Sir Patrick Dun (January 1642 — 24 May 1714) was an Irish physician, and president of the Royal College of Physicians of Ireland.

==Life==
He was born in Aberdeen, Scotland, the son of Charles Dun and his wife Catherine Burnet and the nephew of Patrick Dun, Principal of Marischal College in Aberdeen.

He appeared in 1676 in Dublin as "physician to the state and my lord-lieutenant" (according to Sir John Hill, quoted in Culloden Papers, London, 1865), and was elected one of the fourteen fellows of the Dublin College of Physicians in 1677. From 1681 to 1687 he was president of the college, and again in 1690–3, in 1696, 1698, and 1706.
He was elected in 1692 to the Irish House of Commons for Killyleagh and sat there until 1695. He was then elected for Mullingar, and held that seat until 1713. Dun accompanied King William III to the Battle of the Boyne.

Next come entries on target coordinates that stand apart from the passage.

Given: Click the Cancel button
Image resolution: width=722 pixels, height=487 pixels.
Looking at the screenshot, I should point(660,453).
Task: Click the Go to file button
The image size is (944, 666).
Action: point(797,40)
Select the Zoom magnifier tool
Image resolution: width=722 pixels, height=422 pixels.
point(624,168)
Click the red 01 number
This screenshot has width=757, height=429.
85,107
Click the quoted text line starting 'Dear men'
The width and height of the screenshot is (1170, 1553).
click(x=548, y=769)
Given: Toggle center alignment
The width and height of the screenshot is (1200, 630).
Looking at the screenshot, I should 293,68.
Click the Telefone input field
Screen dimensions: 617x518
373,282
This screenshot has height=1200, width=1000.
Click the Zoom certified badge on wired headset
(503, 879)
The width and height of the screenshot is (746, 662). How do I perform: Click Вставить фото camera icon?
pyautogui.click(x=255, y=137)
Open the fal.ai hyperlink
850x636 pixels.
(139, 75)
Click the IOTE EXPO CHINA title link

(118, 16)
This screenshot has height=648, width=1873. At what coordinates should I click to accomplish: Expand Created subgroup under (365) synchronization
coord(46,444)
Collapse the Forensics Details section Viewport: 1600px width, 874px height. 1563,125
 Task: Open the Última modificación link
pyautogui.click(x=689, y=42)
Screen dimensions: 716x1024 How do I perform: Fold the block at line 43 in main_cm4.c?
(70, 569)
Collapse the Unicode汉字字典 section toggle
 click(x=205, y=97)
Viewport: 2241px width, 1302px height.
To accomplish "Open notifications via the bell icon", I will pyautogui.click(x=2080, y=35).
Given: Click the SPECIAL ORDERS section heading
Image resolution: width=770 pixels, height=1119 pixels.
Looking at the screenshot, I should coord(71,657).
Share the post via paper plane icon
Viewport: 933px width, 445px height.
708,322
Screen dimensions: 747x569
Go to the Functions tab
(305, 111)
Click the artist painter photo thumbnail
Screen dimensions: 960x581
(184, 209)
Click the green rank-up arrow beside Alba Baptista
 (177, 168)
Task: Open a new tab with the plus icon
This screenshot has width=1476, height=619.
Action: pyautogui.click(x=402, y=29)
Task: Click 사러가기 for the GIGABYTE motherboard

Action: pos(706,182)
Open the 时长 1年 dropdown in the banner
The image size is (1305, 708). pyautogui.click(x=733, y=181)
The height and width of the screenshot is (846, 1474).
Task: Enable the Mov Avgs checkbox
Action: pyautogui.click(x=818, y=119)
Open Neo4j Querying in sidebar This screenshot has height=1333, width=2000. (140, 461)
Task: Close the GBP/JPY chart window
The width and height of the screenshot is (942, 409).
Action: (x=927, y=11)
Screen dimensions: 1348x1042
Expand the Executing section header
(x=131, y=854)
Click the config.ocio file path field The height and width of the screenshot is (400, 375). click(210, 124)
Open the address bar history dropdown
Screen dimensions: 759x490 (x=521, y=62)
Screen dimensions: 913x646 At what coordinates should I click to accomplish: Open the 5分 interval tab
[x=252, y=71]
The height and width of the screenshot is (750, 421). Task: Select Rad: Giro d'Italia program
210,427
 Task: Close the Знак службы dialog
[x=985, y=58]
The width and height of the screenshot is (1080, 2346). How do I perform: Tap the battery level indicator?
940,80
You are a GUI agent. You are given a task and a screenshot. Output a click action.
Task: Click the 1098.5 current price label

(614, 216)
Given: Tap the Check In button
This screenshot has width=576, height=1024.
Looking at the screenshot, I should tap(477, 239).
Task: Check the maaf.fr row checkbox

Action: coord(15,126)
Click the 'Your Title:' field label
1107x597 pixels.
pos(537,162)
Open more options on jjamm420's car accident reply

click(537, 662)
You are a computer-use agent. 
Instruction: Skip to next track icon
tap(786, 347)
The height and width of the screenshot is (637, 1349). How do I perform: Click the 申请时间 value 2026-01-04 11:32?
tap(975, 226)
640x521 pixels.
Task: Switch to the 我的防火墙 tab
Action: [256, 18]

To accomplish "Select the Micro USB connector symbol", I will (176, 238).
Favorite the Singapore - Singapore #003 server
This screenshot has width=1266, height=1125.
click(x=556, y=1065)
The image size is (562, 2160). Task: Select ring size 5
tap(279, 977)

Dun was evidently a physician in Dublin and had great social influence. He was the friend and medical adviser of Archbishop King (1650–1729), and of many other influential people.

==Legacy==
On his death in 1713, Dun left his personal library to the college.

He also left a personal bequest of his income for the construction of Anatomy House within the grounds of Trinity College Dublin which also housed the newly founded medical school of which he was also the main force in its creation at the same time. The building was designed by surveyor general Thomas Burgh and carried out by Isaac Wills from 1710-11, around the same time as both men were working on the construction of the college library, now referred to as The Old Library.

In 1815 Sir Patrick Dun's Hospital was founded and named in his honour, by the College of Physicians, noted physicians William Stokes and of Robert James Graves served in the hospital. The hospital was closed in 1986. In 1998 it became the venue for civil marriage ceremonies.